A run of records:
"""

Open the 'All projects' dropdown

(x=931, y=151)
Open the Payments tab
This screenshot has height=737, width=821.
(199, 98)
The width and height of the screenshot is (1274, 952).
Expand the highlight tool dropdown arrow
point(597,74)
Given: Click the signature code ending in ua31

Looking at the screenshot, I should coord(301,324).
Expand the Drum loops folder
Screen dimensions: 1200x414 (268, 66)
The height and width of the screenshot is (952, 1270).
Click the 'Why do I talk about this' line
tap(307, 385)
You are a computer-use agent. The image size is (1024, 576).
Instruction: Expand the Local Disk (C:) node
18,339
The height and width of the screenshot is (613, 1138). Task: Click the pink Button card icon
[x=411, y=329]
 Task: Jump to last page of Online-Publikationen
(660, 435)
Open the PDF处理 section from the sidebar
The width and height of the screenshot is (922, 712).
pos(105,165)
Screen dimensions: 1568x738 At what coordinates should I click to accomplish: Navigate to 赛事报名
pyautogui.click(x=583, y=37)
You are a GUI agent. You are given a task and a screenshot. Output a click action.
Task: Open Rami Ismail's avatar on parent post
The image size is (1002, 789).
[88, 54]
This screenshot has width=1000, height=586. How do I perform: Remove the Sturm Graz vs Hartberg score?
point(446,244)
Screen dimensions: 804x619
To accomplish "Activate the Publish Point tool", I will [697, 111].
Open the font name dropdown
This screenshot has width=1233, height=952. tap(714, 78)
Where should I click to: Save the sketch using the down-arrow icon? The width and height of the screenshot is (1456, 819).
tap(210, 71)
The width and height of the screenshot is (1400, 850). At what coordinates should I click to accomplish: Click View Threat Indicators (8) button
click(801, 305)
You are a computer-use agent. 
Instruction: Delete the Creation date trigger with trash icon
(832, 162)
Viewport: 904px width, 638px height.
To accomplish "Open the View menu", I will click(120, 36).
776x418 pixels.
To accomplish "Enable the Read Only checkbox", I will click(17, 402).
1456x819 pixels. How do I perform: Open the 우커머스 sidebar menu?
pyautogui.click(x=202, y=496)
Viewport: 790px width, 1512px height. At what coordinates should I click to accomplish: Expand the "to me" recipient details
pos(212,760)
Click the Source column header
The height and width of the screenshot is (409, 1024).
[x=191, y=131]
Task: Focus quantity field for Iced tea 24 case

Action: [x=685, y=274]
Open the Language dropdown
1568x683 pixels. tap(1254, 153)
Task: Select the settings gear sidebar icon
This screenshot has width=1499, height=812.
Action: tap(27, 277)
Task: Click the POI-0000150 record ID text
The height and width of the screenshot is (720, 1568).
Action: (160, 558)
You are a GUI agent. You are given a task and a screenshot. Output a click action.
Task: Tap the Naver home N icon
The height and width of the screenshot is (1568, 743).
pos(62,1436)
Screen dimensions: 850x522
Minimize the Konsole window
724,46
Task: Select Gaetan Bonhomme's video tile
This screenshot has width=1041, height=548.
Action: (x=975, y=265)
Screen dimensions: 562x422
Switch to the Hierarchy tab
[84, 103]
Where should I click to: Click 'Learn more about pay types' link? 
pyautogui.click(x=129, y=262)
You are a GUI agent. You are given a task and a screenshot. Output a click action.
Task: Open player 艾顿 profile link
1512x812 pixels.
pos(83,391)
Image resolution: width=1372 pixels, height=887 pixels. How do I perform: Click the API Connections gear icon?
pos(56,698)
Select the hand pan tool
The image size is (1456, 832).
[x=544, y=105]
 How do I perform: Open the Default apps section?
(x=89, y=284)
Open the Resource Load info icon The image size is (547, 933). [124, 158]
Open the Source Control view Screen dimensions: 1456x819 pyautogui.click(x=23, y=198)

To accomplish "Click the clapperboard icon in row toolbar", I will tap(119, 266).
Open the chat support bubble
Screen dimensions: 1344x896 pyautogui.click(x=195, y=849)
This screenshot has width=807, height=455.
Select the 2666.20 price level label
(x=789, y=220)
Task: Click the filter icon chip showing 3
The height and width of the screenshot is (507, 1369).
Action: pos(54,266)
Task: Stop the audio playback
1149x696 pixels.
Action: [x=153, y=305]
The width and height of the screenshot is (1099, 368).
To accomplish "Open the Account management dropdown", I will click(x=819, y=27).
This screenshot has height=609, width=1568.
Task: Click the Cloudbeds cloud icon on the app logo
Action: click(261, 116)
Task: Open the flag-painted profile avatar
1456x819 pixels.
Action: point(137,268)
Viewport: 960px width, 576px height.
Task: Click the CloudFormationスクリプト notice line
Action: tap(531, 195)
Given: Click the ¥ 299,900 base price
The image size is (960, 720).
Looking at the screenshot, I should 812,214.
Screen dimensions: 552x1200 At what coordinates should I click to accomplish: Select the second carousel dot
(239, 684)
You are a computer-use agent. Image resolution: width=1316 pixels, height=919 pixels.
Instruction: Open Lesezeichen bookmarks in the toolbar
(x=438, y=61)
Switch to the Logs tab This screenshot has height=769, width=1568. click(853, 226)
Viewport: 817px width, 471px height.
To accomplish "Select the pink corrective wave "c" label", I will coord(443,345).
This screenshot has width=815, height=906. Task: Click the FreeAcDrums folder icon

"""

Rewrite all the rows above, replacing "The width and height of the screenshot is" with "The screenshot's width and height are" and leaving everything else unchanged.

**RESPONSE**
Open the 'All projects' dropdown

(x=931, y=151)
Open the Payments tab
This screenshot has height=737, width=821.
(199, 98)
The screenshot's width and height are (1274, 952).
Expand the highlight tool dropdown arrow
point(597,74)
Given: Click the signature code ending in ua31

Looking at the screenshot, I should coord(301,324).
Expand the Drum loops folder
Screen dimensions: 1200x414 (268, 66)
The height and width of the screenshot is (952, 1270).
Click the 'Why do I talk about this' line
tap(307, 385)
You are a computer-use agent. The image size is (1024, 576).
Instruction: Expand the Local Disk (C:) node
18,339
The height and width of the screenshot is (613, 1138). Task: Click the pink Button card icon
[x=411, y=329]
 Task: Jump to last page of Online-Publikationen
(660, 435)
Open the PDF处理 section from the sidebar
The screenshot's width and height are (922, 712).
pos(105,165)
Screen dimensions: 1568x738 At what coordinates should I click to accomplish: Navigate to 赛事报名
pyautogui.click(x=583, y=37)
You are a GUI agent. You are given a task and a screenshot. Output a click action.
Task: Open Rami Ismail's avatar on parent post
The image size is (1002, 789).
[88, 54]
This screenshot has width=1000, height=586. How do I perform: Remove the Sturm Graz vs Hartberg score?
point(446,244)
Screen dimensions: 804x619
To accomplish "Activate the Publish Point tool", I will [697, 111].
Open the font name dropdown
This screenshot has width=1233, height=952. tap(714, 78)
Where should I click to: Save the sketch using the down-arrow icon? The screenshot's width and height are (1456, 819).
tap(210, 71)
The screenshot's width and height are (1400, 850). At what coordinates should I click to accomplish: Click View Threat Indicators (8) button
click(801, 305)
You are a computer-use agent. 
Instruction: Delete the Creation date trigger with trash icon
(832, 162)
Viewport: 904px width, 638px height.
To accomplish "Open the View menu", I will click(120, 36).
776x418 pixels.
To accomplish "Enable the Read Only checkbox", I will click(17, 402).
1456x819 pixels. How do I perform: Open the 우커머스 sidebar menu?
pyautogui.click(x=202, y=496)
Viewport: 790px width, 1512px height. At what coordinates should I click to accomplish: Expand the "to me" recipient details
pos(212,760)
Click the Source column header
The height and width of the screenshot is (409, 1024).
[x=191, y=131]
Task: Focus quantity field for Iced tea 24 case

Action: [x=685, y=274]
Open the Language dropdown
1568x683 pixels. tap(1254, 153)
Task: Select the settings gear sidebar icon
This screenshot has width=1499, height=812.
Action: tap(27, 277)
Task: Click the POI-0000150 record ID text
The height and width of the screenshot is (720, 1568).
Action: (160, 558)
You are a GUI agent. You are given a task and a screenshot. Output a click action.
Task: Tap the Naver home N icon
The height and width of the screenshot is (1568, 743).
pos(62,1436)
Screen dimensions: 850x522
Minimize the Konsole window
724,46
Task: Select Gaetan Bonhomme's video tile
This screenshot has width=1041, height=548.
Action: (x=975, y=265)
Screen dimensions: 562x422
Switch to the Hierarchy tab
[84, 103]
Where should I click to: Click 'Learn more about pay types' link? 
pyautogui.click(x=129, y=262)
You are a GUI agent. You are given a task and a screenshot. Output a click action.
Task: Open player 艾顿 profile link
1512x812 pixels.
pos(83,391)
Image resolution: width=1372 pixels, height=887 pixels. How do I perform: Click the API Connections gear icon?
pos(56,698)
Select the hand pan tool
The image size is (1456, 832).
[x=544, y=105]
 How do I perform: Open the Default apps section?
(x=89, y=284)
Open the Resource Load info icon The image size is (547, 933). [124, 158]
Open the Source Control view Screen dimensions: 1456x819 pyautogui.click(x=23, y=198)

To accomplish "Click the clapperboard icon in row toolbar", I will tap(119, 266).
Open the chat support bubble
Screen dimensions: 1344x896 pyautogui.click(x=195, y=849)
This screenshot has width=807, height=455.
Select the 2666.20 price level label
(x=789, y=220)
Task: Click the filter icon chip showing 3
The height and width of the screenshot is (507, 1369).
Action: pos(54,266)
Task: Stop the audio playback
1149x696 pixels.
Action: [x=153, y=305]
The screenshot's width and height are (1099, 368).
To accomplish "Open the Account management dropdown", I will click(x=819, y=27).
This screenshot has height=609, width=1568.
Task: Click the Cloudbeds cloud icon on the app logo
Action: click(261, 116)
Task: Open the flag-painted profile avatar
1456x819 pixels.
Action: point(137,268)
Viewport: 960px width, 576px height.
Task: Click the CloudFormationスクリプト notice line
Action: tap(531, 195)
Given: Click the ¥ 299,900 base price
The image size is (960, 720).
Looking at the screenshot, I should 812,214.
Screen dimensions: 552x1200 At what coordinates should I click to accomplish: Select the second carousel dot
(239, 684)
You are a computer-use agent. Image resolution: width=1316 pixels, height=919 pixels.
Instruction: Open Lesezeichen bookmarks in the toolbar
(x=438, y=61)
Switch to the Logs tab This screenshot has height=769, width=1568. click(853, 226)
Viewport: 817px width, 471px height.
To accomplish "Select the pink corrective wave "c" label", I will coord(443,345).
This screenshot has width=815, height=906. Task: Click the FreeAcDrums folder icon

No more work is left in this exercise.